November 04, 2005|Kevin Thomas | Times Staff Writer

Craig Lucas' "The Dying Gaul" begins promisingly only to lapse into an increasingly improbable and overly familiar tale about how rotten Hollywood industryites can be, as the formidable talents and skills of Patricia Clarkson, Peter Sarsgaard and Campbell Scott actually command attention longer than their material warrants. That Lucas wrote the screenplay for the landmark gay film "Longtime Companion" and that he and Scott collaborated on the distinctive "The Secret Life of Dentists" makes "The Dying Gaul" seem all the more disappointing.

Sarsgaard's aspiring screenwriter Robert is summoned to a meeting at Paramount by Scott's Jeffrey, a smooth-talking producer sufficiently impressed to offer a cool million for Robert's script, "The Dying Gaul." Highly autobiographical, with its title taken from the ancient Roman statue, it is a love story between two men, one dying from AIDS. Only months before Robert lost his lover, who was also his agent.

The year is 1995, and there is a catch: Even though Jeffrey says that Gus Van Sant has read "The Dying Gaul" and is also impressed with it, he stipulates that Robert change the dying Maurice to Maggie. Robert reflexively refuses, then thinks about his debts, his son's future and the 15 other scripts that never got made and swiftly capitulates. Jeffrey declares flatly that "Americans hate gays" and that as written "The Dying Gaul" will never, ever be made in Hollywood. While 1995 was not 2005, the year of the upcoming "Brokeback Mountain," there were certainly numerous independent companies a decade ago, including Strand Releasing, which is distributing this film, that would have been interested in Robert's script.

LISTED ENTRIES
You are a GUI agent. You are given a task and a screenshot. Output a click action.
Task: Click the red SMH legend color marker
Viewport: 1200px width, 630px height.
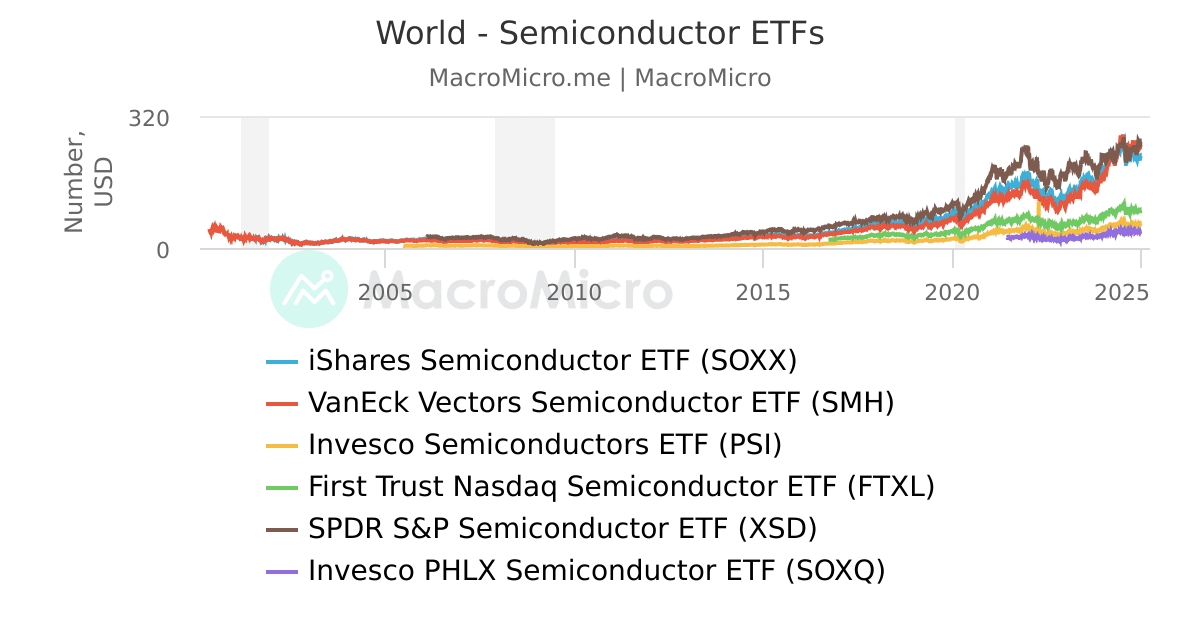282,403
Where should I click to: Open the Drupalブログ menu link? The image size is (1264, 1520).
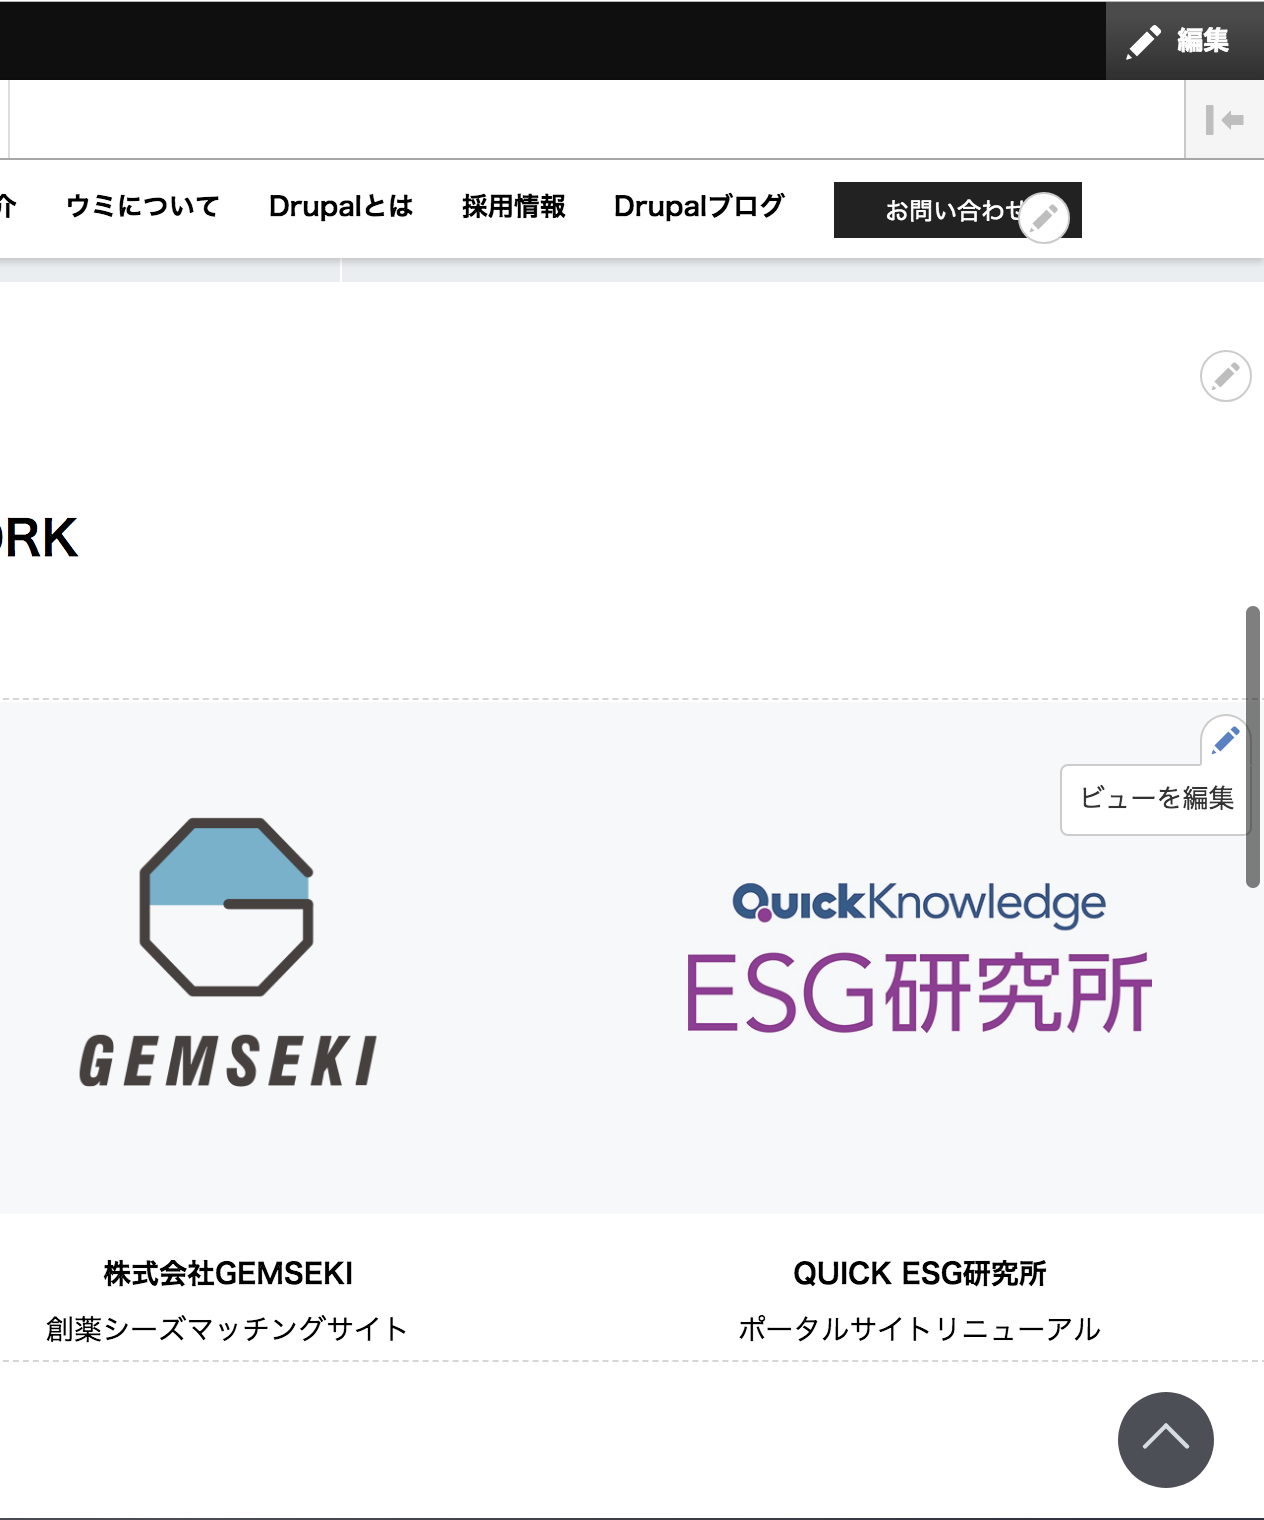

STATED PROBLEM 1
Return the passage of the film review that begins at the words "Sarsgaard's aspiring screenwriter" and stops after "also his agent.".
STATED PROBLEM 2
In the film review, what does Jeffrey require Robert to change the dying Maurice into?
STATED PROBLEM 3
Extend the film review of "The Dying Gaul" by continuing it from its last sentence.

TASK RESULT 1
Sarsgaard's aspiring screenwriter Robert is summoned to a meeting at Paramount by Scott's Jeffrey, a smooth-talking producer sufficiently impressed to offer a cool million for Robert's script, "The Dying Gaul." Highly autobiographical, with its title taken from the ancient Roman statue, it is a love story between two men, one dying from AIDS. Only months before Robert lost his lover, who was also his agent.

TASK RESULT 2
Maggie

TASK RESULT 3
In any event, once Robert signs the contract he is quickly taken up by Jeffrey and his elegant, witty wife Elaine (Clarkson), a former screenwriter, who live in a sterile, ostentatious Malibu palazzo with their two small children. Jeffrey quickly reveals his bisexuality, seducing Robert, while Elaine, adopting a male persona in an online gay chat room, engages Robert in intense conversations, at once tantalizing and disturbing. Lucas adapted his film from his play, and while "The Dying Gaul" may have inspired a willing suspension of disbelief on the stage, it fails to do so on the screen. Why does it never occur to Robert that Elaine is the person sending those messages? That this defies credibility makes it all the more difficult to believe for a moment that Robert, even though grief-stricken and vulnerable, could really believe he might be receiving messages from his dead lover, or that Elaine is oblivious to Jeffrey's bisexuality.

Although "The Dying Gaul" tries to evoke the pathos of Greek tragedy and the stars strive heroically, there's none of the requisite grandeur in this trio of creeps to make it worth caring what happens to them.


'The Dying Gaul'

MPAA rating: Rated R for sexual content and language

Times guidelines: Some sexuality, blunt sexual language and adult themes and situations

A Strand Releasing and Holedigger Studios presentation. Writer-director Craig Lucas; based upon his play. Producers Campbell Scott, George Van Buskirk. Cinematographer Bobby Bukowski. Editor Andy Keir. Music Steve Reich. Costumes Danny Glicker. Production designer Vincent Jefferds. Art director G. Victoria Ruskin. Set decorator Stephanie S. Ziemer. Running time: 1 hour, 45 minutes.

At selected theaters.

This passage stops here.